The CLI's server-startup probe (browse/src/cli.ts) reports Server failed to start within Ns as a hard error even when the detached daemon comes up healthy a second later. The error is a probe-timeout, not a launch failure: the spawned server is detached: true + .unref()'d, so it keeps booting independently of whether the CLI's poll loop gave up. The very next browse status then shows Mode: headed, healthy.

This is the Windows-under-load twin of the macOS/Linux symptom #1732 fixes. #1732 raises MAX_START_WAIT (8s → 15s on macOS/Linux to "match the Windows budget") and broadens the Bun ConnectionRefused guard — both good. But it leaves two gaps that this issue is about:

  1. The throw site itself is untouched. fix(browse): daemon resilience on loaded machines — Bun ConnectionRefused, stop/restart response flush, startup + git-root timeouts #1732 only changes the constant (line 24) and the sendCommand error guard (~line 495). The fall-through throw new Error(\Server failed to start within ${MAX_START_WAIT / 1000}s`)` (cli.ts:372) still fires on timeout regardless of whether the daemon actually came up. So fix(browse): daemon resilience on loaded machines — Bun ConnectionRefused, stop/restart response flush, startup + git-root timeouts #1732 makes the window wider, but the false-negative at the edge of any window remains.
  2. MAX_START_WAIT has no env override. Every other tunable in server.ts reads from process.env.BROWSE_* (BROWSE_PORT, BROWSE_IDLE_TIMEOUT, etc.), but the startup budget is a hardcoded magic number with no escape hatch when the chosen ceiling still isn't enough.
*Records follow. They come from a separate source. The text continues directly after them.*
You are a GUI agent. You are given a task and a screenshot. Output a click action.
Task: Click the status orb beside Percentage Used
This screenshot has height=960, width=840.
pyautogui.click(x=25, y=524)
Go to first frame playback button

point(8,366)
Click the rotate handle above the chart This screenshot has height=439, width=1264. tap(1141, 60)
Repro (Windows 11, gstack v1.55.0.0)

On a busy machine (20+ chrome.exe, ~12 node.exe running), browse connect:

Launching headed Chromium with extension + terminal agent...
[browse] Connect failed: Server failed to start within 15s

Immediately after, browse status:

Status: healthy
Mode: headed
URL: http://127.0.0.1:34567/welcome
Tabs: 1
PID: <pid>

netstat confirms the server is LISTENING on 34567 with ESTABLISHED connections from the extension + terminal-agent. So the launch fully succeeded; only the CLI's 15s health-probe gave up early. This is the existing Windows 15s budget — i.e. #1732's "raise everyone to 15s" ceiling does not resolve it on Windows under load.

Root cause

browse/src/cli.ts, the ensureServer() poll loop:

const start = Date.now();
while (Date.now() - start < MAX_START_WAIT) {
  const state = readState();
  if (state && await isServerHealthy(state.port)) {
    return state;
  }
  await Bun.sleep(100);
}
// ... reads startup-error.log if present, else:
throw new Error(`Server failed to start within ${MAX_START_WAIT / 1000}s`);

The loop polls health every 100ms, then throws on timeout. Because the daemon is detached, it can (and on loaded Windows boxes, does) become healthy after the loop exits. Nothing re-checks before throwing.
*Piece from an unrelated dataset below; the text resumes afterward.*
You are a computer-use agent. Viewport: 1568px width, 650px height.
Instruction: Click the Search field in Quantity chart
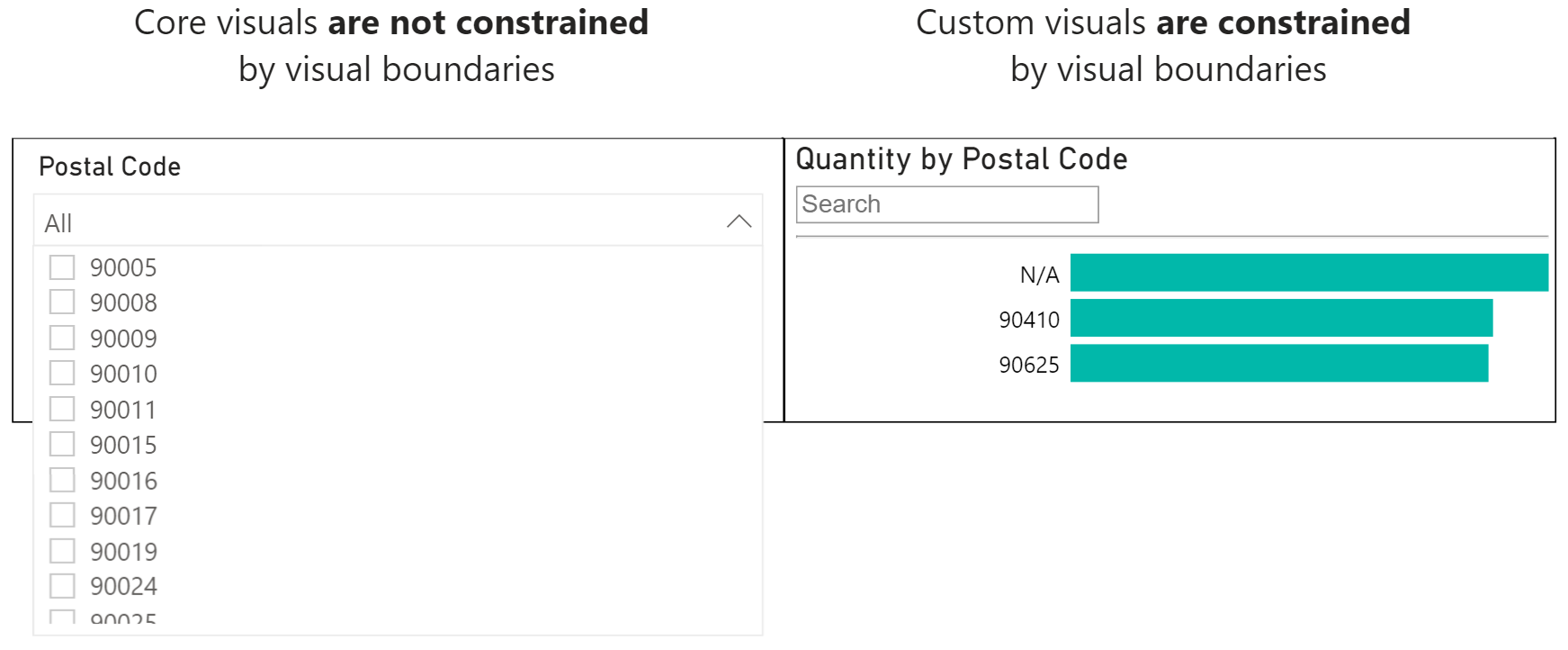coord(946,204)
Proposed fix (two parts, both small, source-only in cli.ts)

1. Final health-check before throwing (structural — removes the false-negative at any load/platform). Before the timeout throw, do one last readState() + isServerHealthy(); if healthy, return it. Both helpers already exist (readState(): ServerState | null at cli.ts:109, isServerHealthy(port): Promise<boolean> at cli.ts:124). Roughly:

// One final check: the detached daemon may have become healthy after the
// poll loop's last tick (common on loaded machines — the server keeps
// booting independent of this probe). Don't report a false failure.
const finalState = readState();
if (finalState && await isServerHealthy(finalState.port)) {
  return finalState;
}
throw new Error(`Server failed to start within ${MAX_START_WAIT / 1000}s`);

2. Env override on the budget (escape hatch — matches the existing BROWSE_* pattern).

const MAX_START_WAIT = parseInt(process.env.BROWSE_START_WAIT || '', 10)
  || (IS_WINDOWS ? 15000 : (process.env.CI ? 30000 : 15000));

Part 1 is the real fix (eliminates the misleading message without tuning a magic number); part 2 gives power users a knob for genuinely slow environments. They compose cleanly on top of #1732: #1732 widens the window, this removes the false-negative at the edge of whatever window exists.